▼
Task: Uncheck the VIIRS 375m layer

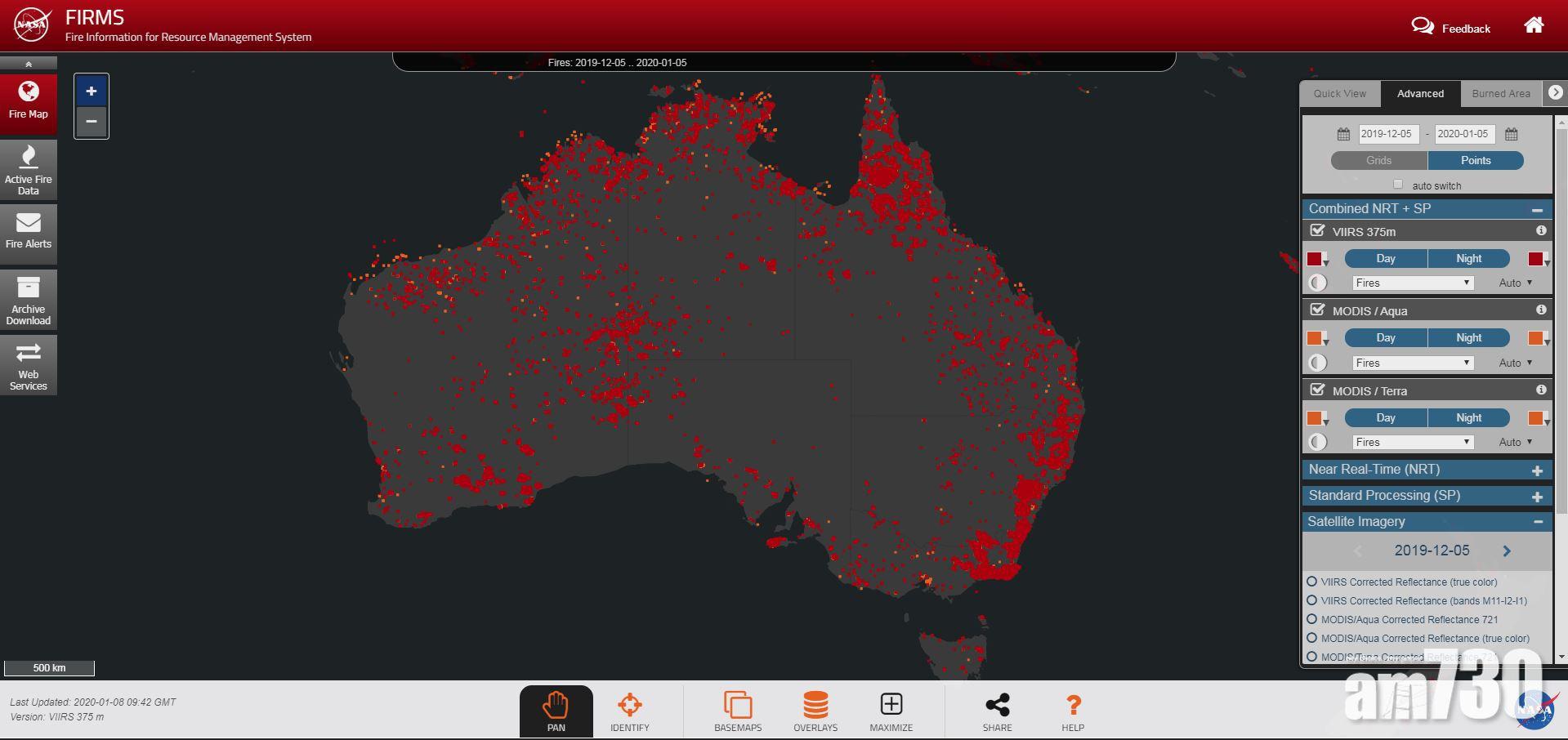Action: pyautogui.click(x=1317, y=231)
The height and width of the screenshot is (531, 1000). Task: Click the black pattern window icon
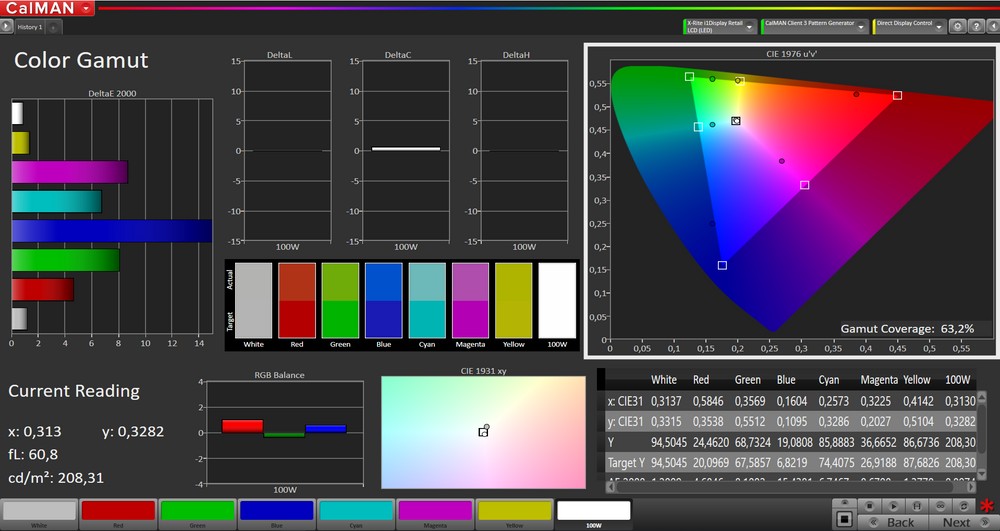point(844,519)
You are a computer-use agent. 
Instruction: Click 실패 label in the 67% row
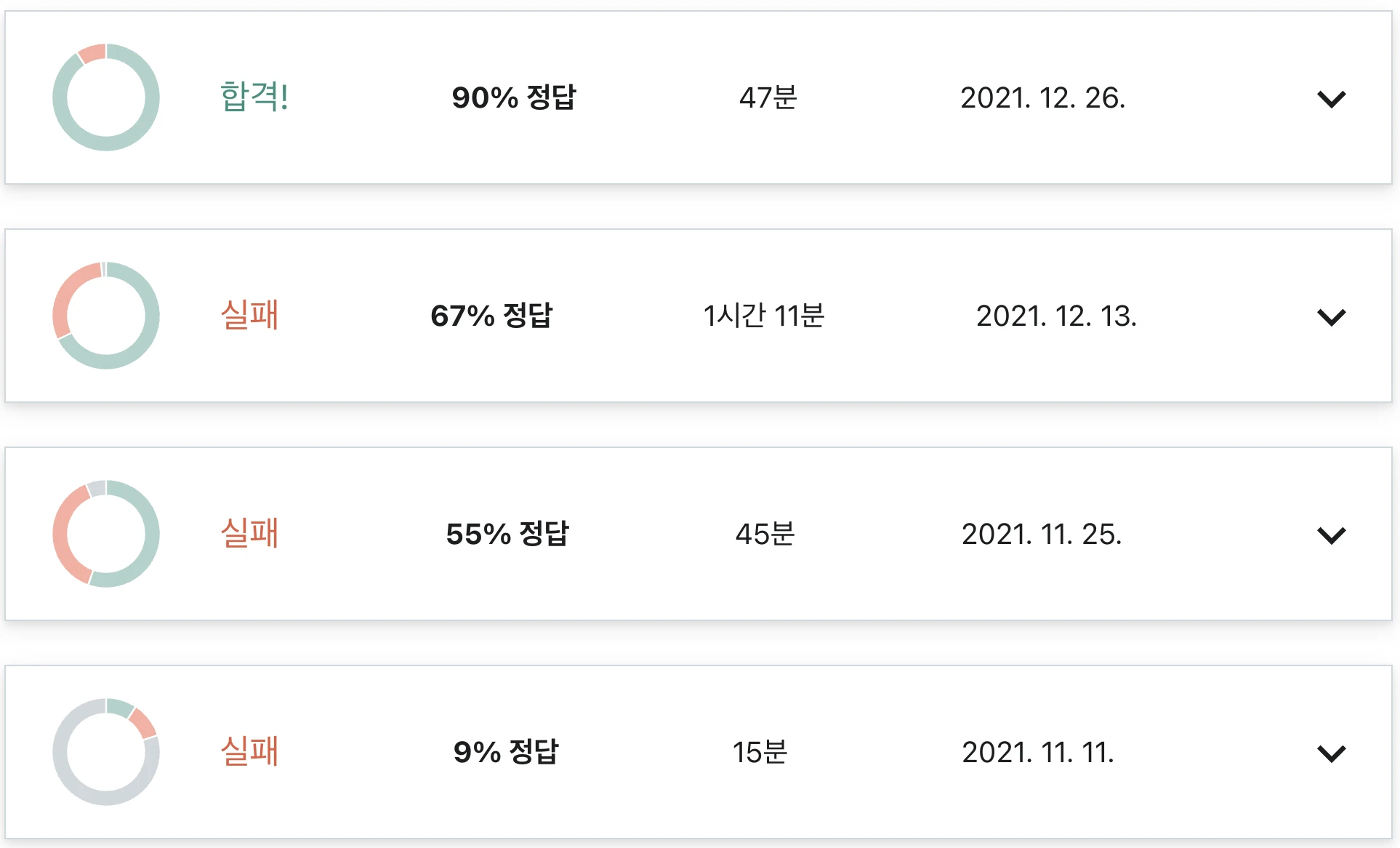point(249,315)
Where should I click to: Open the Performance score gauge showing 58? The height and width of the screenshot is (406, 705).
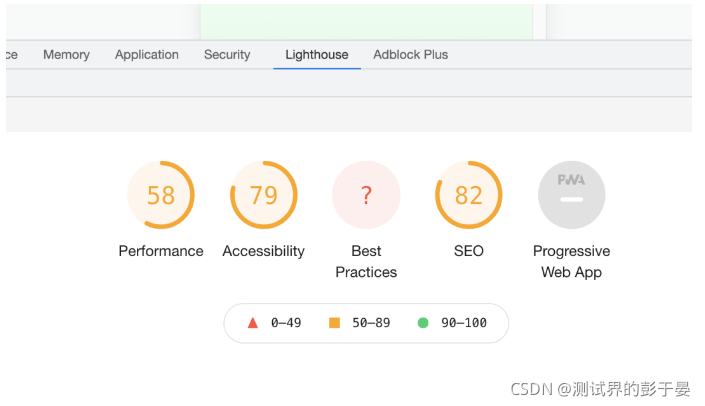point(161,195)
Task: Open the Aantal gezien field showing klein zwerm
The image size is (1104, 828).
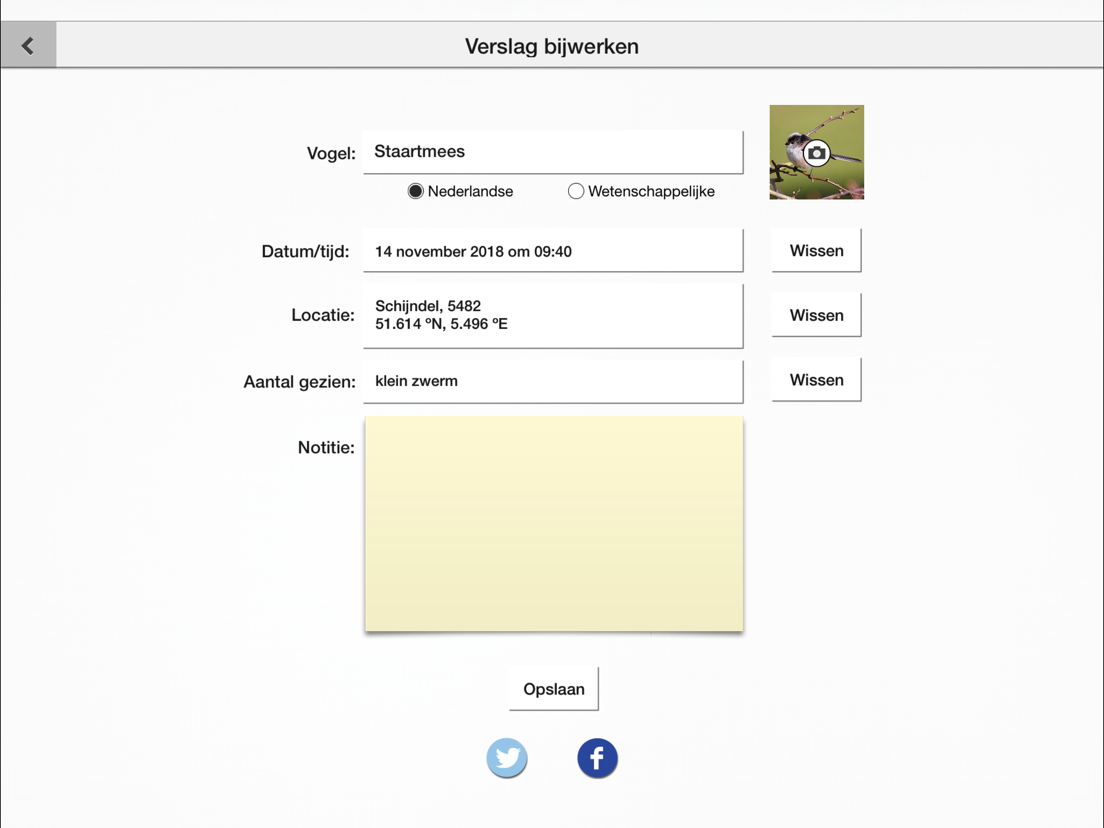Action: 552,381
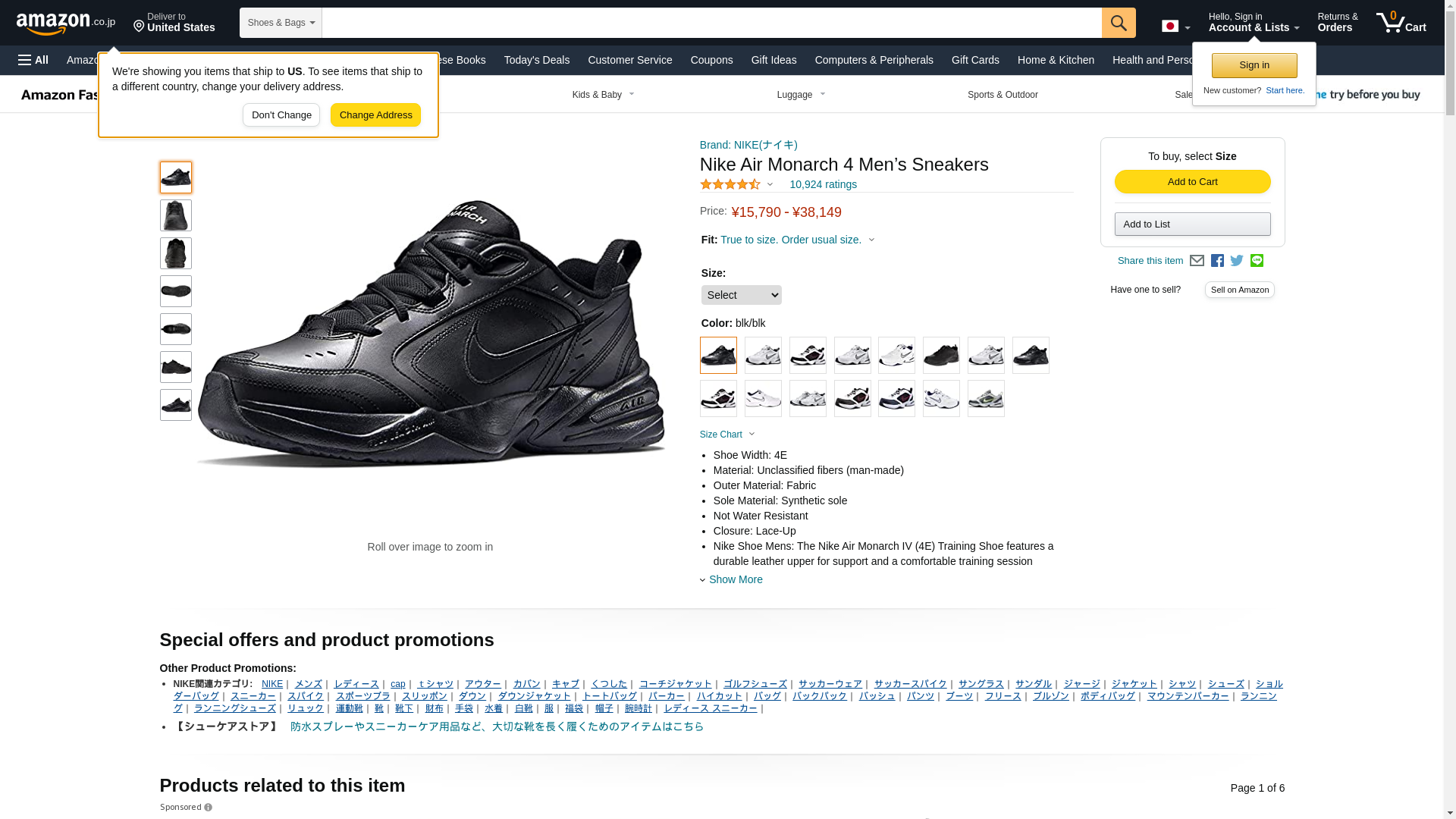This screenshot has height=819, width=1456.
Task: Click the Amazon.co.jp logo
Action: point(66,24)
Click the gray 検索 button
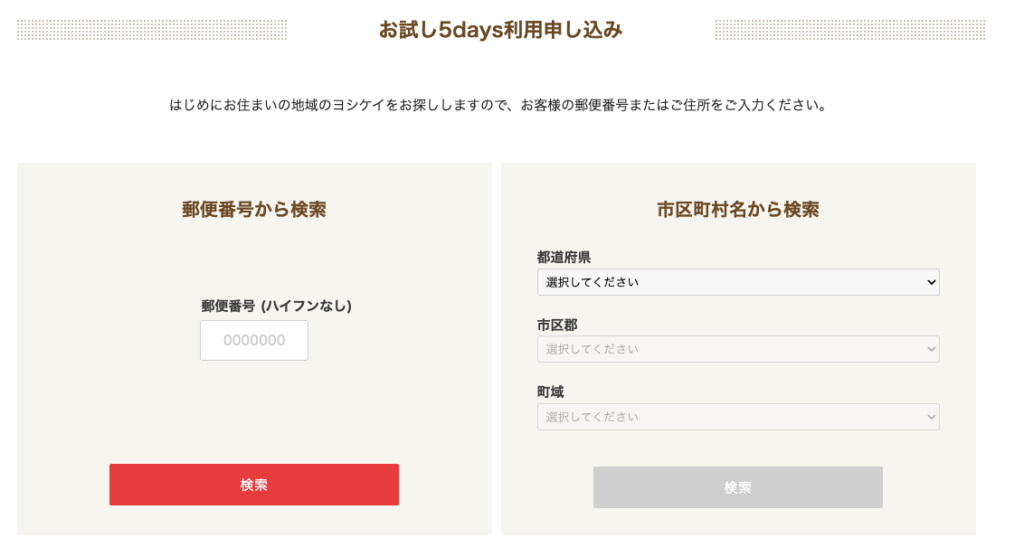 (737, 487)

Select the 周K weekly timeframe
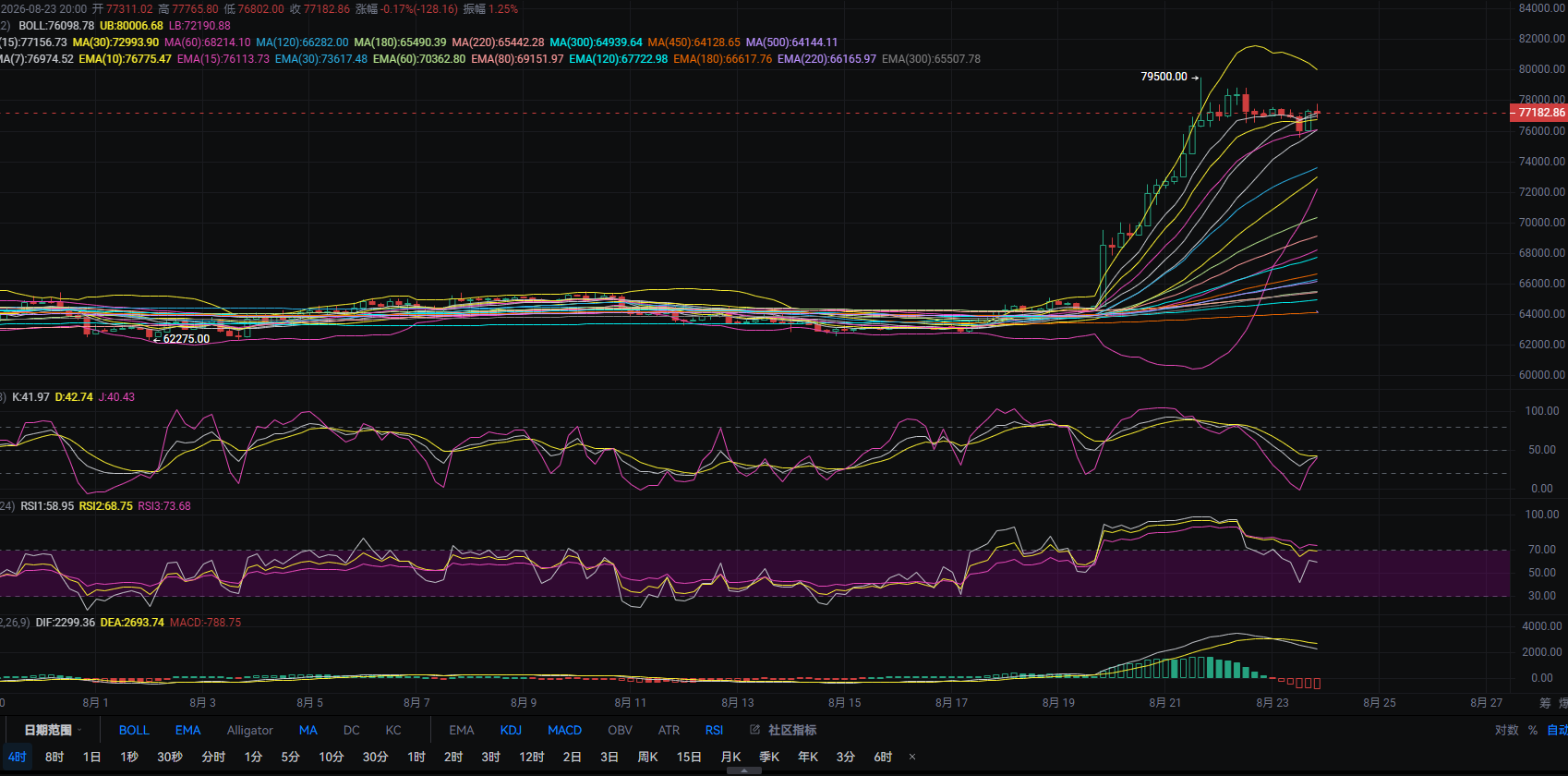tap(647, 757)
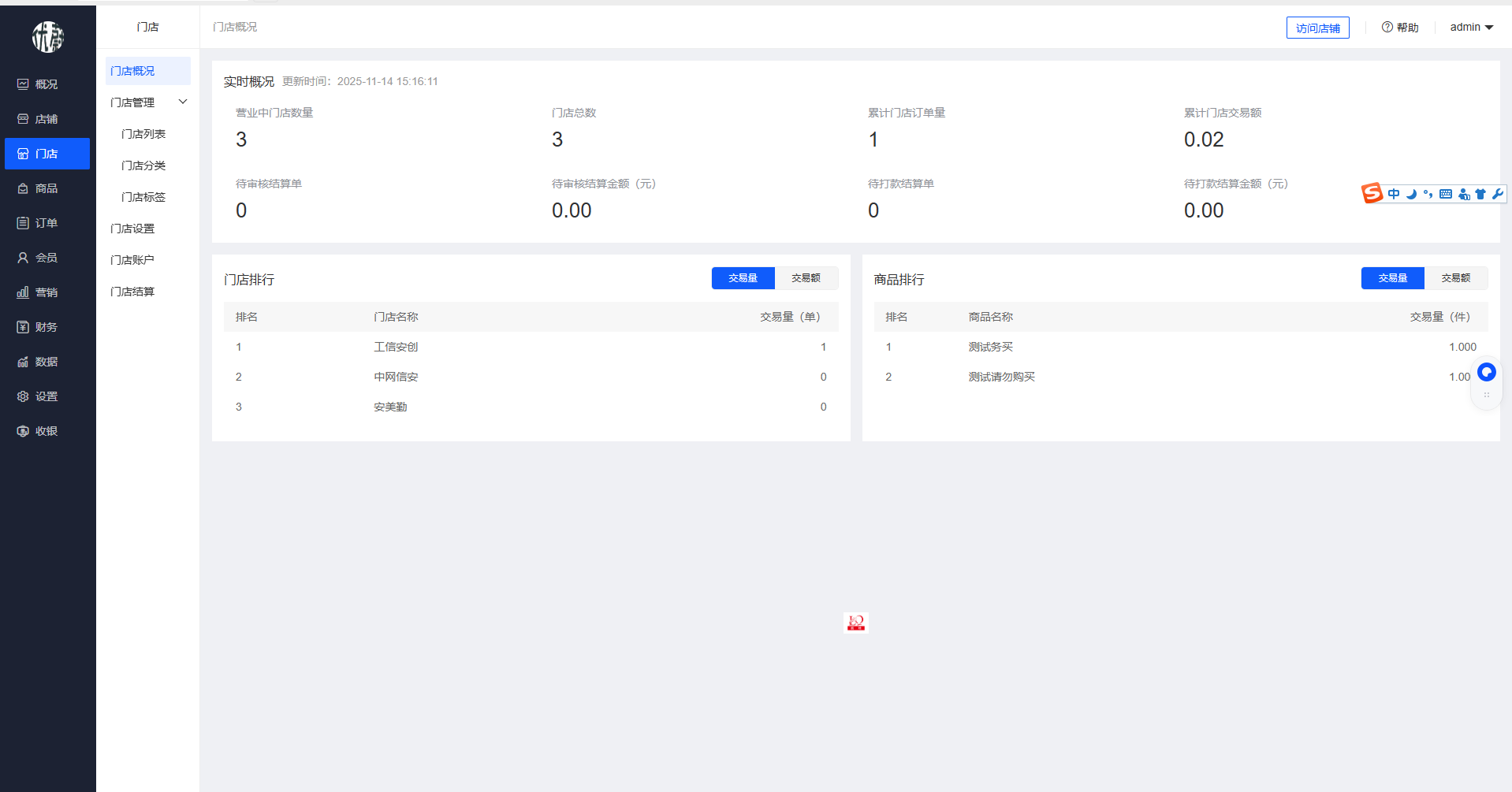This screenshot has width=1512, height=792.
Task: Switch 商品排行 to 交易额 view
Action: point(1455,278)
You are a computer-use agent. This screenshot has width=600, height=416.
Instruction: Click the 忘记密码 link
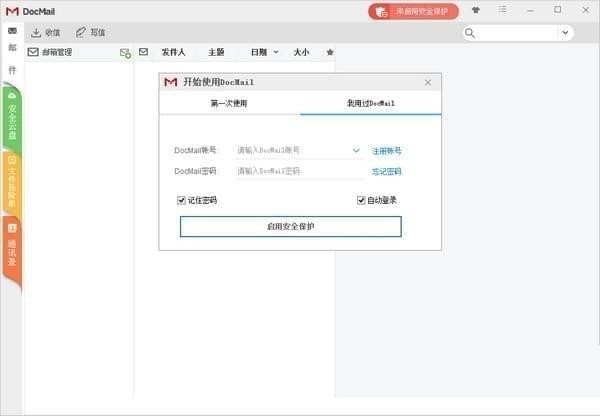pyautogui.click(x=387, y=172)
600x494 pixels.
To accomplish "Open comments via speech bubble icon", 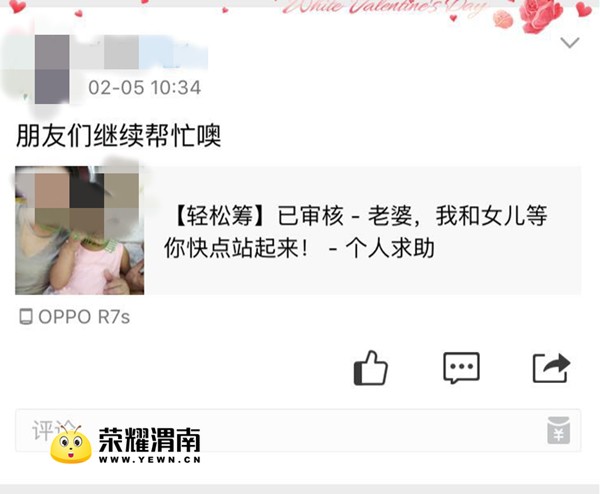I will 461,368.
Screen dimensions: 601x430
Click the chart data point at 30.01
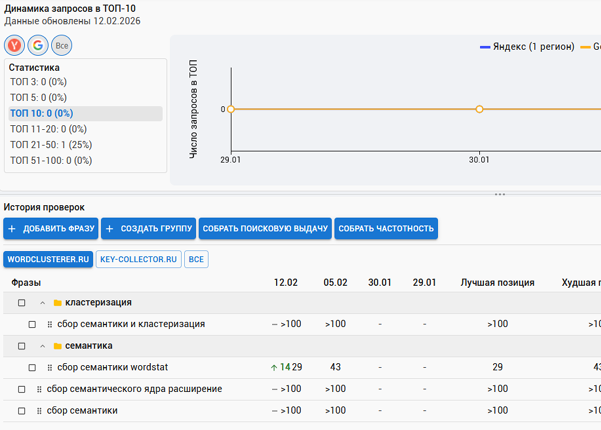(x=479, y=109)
▲
GIVEN REQUEST:
Return every line from the one containing "Screen dimensions: 601x430" down through the end of the records, reproduced verbatim, with the pictures left out.

WRITTEN SOLUTION:
Screen dimensions: 601x430
Click the chart data point at 30.01
(x=479, y=109)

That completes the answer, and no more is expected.